İşte bu yüzden "Erdoğan'sız Türkiye" projeleri ağır darbe alan Atlantik dünyası yeni arayışlarını sürdürmekle beraber Türkiye ile ilişkilerin tamamen kopmaması için reel-politik paradigmalarını gözden geçirmek zorunda kalacaklardır. Zira Lukyanov'un da belirttiği üzere "Uluslararası sistem bir dönüm noktasında. Liberal düzen sona ererken tamamen farklı bir şey başlıyor..." Bu 'farklı şey' işte Türkiye'nin de kurucu aktörlerinden biri olduğu ABD sonrası yeni dünyadır. Ve Batı ile yaşadığımız her krizde bu yeni dünya daha fazla ete kemiğe bürünmeye başlıyor.
***
Ne acıdır ki elçiler krizinde asıl hezimeti bizim yerli Amerikan gramofonları yaşadı. Bu krizde, kırık plak gibi sürekli Atlantik'in taleplerini seslendiren siyasi muhalefet temsilcileri ile aydınlarımızdaki milli irade ve bağımsız entelektüel hissiyatının yokluğuna üzülerek şahitlik ettik. Ülkemiz için acı bir tablo. Fakat halkımızın bu kriz vesilesiyle hem içimizdeki 'İrlandalılar'ı hem de ülkesine 'Fransızlaşmış' kesimleri yakından görmesi hayırlı oldu.
Çünkü üçkâğıtçı ve lümpen elitler anlamında kullanabileceğimiz Batı'daki 'woke culture'ın bütün özelliklerini taşıyan içimizdeki bu vesayetçi ve mandacı zihniyetin foyası elçi krizi sayesinde bir kez daha ortaya çıktı.

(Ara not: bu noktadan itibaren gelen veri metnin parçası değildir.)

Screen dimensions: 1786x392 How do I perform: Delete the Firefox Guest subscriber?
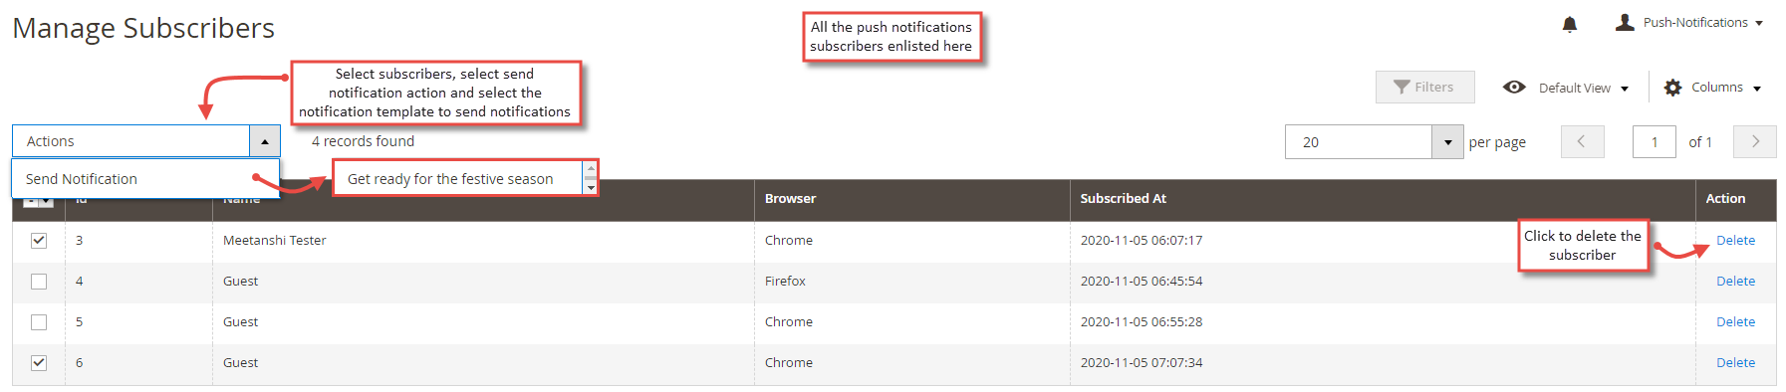tap(1735, 281)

Bu kirli zihniyet zira ne dediğinden önce Erdoğan'ın kim olduğuna ve kimliğine bakıyor. Sayın Erdoğan'ın halkı ve ülkesi için savaşması bu Batılı kompleksle malul ırkçı ve faşist kesimi hiç ilgilendirmiyor.
Erdoğan onlardan olmadığı için söylediklerine kulak asmıyorlar. Oysa rasyonel ve mantıklı bir insan karşısındakinin kimliğinden önce ilk olarak ne dediğine ve söylediğine bakar.
Dolayısıyla içimizdeki lümpen, seviyesiz ve sefil elitler elçilerin ne dediklerine değil onların kimliklerine bakarak tavır aldı. Kendi Cumhurbaşkanları yerine yabancı elçilerin sözcülüğüne soyundular. Bu kesim 'ne söylendiğinden çok kimin söylediğine' bakar. Söyleyen Batı ise hemen iman ederler. Söyleyen Erdoğan ise karşı çıkarlar. Doğruyu söylese de bunun bir önemi yoktur
Üstelik bu mandacı Batıcılar bir de utanmadan Müslümanların biat kültürüne saldırırlar. Oysa her talimatına uydukları Batı'nın adeta birer robotuna dönüştüklerini son krizde bir kez daha gördük.